The so-called ISIL caliphate is an opportunist government. It emerged initially in the power vacuum caused by the Syrian civil war. ISIL was able to expand rapidly by filling in another power vacuum in Iraq. The caliphate was welcomed by Sunnites seeking some kind of way to deal with the injustices of Iraq’s Shiite-dominated government.
In the grand scheme of things, ISIL is a place-holder. Nature abhors a vacuum. Just as with physics, so it is with politics and government. Its ability to stand has been augmented by the kind of leadership and technical expertise ISIL has been able to attract. Further acquisition of oilfields and money plundered from banks in conquered areas had provided the wealth to fuel its existence and its war machine. If there is any doubt that ISIL is a lucky opportunist, consider that it brought almost no military ordnance of its own except infantry weapons. All of ISIL’s tanks, artillery and other heavy weapons were captured from fleeing Syrian and Iraqi forces. And while there are some shady arms dealers who are doubtlessly selling their wares to the caliphate, none are significant enough to provide heavy weapons and armored fighting vehicles in quantities worth noting.
ISIL has been able to attract fighters from across the Muslim world, most of whom are Middle Eastern Arabs, Chechens, Dagestanis and Pakistanis. Many come with military training via the national armies of their home nations. Some even have prior combat experience. I do not know what percentage of enlistees have prior military experience, but these men can be integrated into existing ISIL units rather quickly. Among them are the men who have training to use the many weapons systems that ISIL captured. Tank crewmen, artillery gun crews, communications men and crewmen for heavy infantry weapons come already trained. Any tank, artillery piece or heavy weapon made from 1950 to the present can be put to almost immediate use.
ISIL’s leaders are not a bunch of ragged sand people. All evidence shows that they train their troops and provide good small-unit leadership. Their forces are disciplined enough to provide a credible threat to the Syrian factions and Iraq. It is no wonder that the force that has withstood them firmly, the Kurds, are also disciplined and trained fighters.
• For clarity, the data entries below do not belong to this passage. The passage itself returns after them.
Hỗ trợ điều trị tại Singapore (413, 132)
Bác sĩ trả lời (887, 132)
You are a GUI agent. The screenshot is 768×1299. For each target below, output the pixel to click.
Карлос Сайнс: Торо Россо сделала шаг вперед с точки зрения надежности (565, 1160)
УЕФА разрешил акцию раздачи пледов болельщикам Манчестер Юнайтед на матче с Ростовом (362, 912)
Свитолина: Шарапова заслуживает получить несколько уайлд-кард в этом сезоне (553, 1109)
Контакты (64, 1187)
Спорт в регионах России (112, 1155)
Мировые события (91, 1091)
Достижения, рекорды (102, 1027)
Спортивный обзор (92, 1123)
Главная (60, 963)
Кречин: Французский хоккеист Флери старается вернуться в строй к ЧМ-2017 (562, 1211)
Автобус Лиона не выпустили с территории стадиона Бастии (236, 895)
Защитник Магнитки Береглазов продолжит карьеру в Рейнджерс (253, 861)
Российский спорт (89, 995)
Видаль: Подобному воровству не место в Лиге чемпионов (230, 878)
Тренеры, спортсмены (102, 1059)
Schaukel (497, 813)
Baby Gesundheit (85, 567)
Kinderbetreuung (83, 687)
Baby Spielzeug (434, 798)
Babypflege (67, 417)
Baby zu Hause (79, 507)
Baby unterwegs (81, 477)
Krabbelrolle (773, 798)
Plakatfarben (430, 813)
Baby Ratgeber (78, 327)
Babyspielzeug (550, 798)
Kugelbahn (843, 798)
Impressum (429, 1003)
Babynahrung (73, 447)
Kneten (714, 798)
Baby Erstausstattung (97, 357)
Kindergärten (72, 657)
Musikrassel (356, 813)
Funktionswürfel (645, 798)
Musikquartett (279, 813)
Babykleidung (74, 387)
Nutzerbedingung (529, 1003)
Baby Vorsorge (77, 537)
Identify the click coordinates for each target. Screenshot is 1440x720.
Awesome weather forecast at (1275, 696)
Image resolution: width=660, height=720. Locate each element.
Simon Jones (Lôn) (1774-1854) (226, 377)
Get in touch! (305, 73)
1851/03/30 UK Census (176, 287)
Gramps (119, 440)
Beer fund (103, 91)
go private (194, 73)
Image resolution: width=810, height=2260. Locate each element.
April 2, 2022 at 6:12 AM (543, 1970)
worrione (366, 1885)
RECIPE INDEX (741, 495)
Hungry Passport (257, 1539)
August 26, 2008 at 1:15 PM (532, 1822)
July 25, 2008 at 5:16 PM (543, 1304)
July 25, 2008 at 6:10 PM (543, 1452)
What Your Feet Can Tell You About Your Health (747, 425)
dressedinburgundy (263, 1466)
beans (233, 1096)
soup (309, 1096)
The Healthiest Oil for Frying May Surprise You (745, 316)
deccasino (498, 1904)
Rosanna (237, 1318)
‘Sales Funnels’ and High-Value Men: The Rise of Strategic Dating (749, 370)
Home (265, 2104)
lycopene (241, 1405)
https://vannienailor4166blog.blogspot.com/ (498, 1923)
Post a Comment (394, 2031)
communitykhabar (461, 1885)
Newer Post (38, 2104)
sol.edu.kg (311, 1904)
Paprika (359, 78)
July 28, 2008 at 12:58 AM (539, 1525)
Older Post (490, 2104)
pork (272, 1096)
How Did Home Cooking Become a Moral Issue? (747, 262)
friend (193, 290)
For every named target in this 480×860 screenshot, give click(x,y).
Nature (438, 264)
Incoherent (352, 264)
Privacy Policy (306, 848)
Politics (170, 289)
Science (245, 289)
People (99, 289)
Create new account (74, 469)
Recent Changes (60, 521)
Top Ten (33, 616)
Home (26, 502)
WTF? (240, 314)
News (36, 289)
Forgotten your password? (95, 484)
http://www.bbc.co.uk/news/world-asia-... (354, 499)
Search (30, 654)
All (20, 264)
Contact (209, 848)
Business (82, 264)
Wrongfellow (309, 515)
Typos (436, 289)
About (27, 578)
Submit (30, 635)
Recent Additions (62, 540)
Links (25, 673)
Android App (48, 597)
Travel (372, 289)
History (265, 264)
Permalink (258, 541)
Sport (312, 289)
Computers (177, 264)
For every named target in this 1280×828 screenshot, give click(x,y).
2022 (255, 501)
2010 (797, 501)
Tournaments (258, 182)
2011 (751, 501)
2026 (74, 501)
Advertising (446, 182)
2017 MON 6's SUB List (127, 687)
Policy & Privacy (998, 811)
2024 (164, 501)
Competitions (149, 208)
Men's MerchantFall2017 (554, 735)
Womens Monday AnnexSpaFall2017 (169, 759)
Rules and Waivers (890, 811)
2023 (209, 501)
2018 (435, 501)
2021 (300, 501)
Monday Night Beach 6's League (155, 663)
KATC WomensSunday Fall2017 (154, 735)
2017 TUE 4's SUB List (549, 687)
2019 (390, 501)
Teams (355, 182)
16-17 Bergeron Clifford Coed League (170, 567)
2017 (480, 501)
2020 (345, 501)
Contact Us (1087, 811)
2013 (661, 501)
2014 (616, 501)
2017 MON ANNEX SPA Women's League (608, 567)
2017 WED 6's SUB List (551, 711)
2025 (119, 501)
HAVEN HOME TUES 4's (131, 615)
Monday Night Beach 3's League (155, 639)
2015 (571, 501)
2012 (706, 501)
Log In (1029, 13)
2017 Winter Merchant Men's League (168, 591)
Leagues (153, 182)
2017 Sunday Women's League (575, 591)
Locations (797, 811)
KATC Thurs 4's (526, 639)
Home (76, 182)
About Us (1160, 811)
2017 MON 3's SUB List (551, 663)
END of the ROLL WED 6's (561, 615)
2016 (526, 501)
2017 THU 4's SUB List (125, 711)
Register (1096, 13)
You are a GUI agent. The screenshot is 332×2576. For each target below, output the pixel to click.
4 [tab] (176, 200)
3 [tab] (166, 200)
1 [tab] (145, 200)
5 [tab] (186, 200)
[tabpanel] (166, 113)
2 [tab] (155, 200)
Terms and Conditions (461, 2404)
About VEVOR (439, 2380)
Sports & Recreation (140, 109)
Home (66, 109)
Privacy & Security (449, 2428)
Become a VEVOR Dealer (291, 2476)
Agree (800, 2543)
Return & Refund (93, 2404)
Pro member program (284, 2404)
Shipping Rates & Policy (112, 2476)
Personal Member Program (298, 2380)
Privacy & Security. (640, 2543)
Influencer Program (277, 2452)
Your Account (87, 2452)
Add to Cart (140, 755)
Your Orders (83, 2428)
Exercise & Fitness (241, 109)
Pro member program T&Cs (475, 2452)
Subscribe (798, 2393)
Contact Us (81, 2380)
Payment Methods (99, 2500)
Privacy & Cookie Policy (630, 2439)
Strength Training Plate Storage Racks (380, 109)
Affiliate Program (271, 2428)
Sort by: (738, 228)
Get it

At the top, ISIL has people who can handle money and who can run oil operations. They also have people who can sell the oil in bulk on the black market. Just as they have done well with Internet media and recruitment, so they have been able to maintain a working economy.
For all they have, ISIL can only stand so long as the power vacuum continues. For all its bluster and noise, it is an aberration rather than a phenomenon. ISIL has almost no air power and no notable allies. Its shipping is not much different than smuggling. ISIL has neither a maritime nor an air cargo fleet. Military hardware is mostly what it has captured. Acquiring more via arms deals will yield little. The problem is not just buying it, but getting it to ISIL territory. One thing ISIL cannot survive is the war of attrition. The caliphate can be worn down by the slow and inexorable losses of military hardware, manpower and essentials for its economy.
ISIL can stand alone for the present. When the time comes that it needs allies and economic partners, its days are numbered. No stable government would ally with ISIL for a variety of reasons. Likewise, none will enter into an economic agreement with the caliphate. Ironically, ISIL has made enemies of nations that are inimical to one another. The Arab Gulf States and Iran both oppose it, even as they have their own cold war pitting Arabs against Persians. There seems to be some kind of non-aggression deal with Turkey, but that can unravel quickly. Without allies and a stable form of trade, ISIL will last only as long as its existing supplies of manpower, ordnance, food and fuel. Its survival depends on its ability to provide for itself with the means under its immediate control. That will also dwindle.
ISIL can fall apart in several ways. It may implode from within, splitting into hostile factions. It may be overcome from without by a stronger power, such as Turkey. And it may just crumble, its downfall accelerating as its infrastructure collapses. ISIL is a fierce dragon today, but once the region begins to stabilize, it will become a little sand lizard scurrying for cover.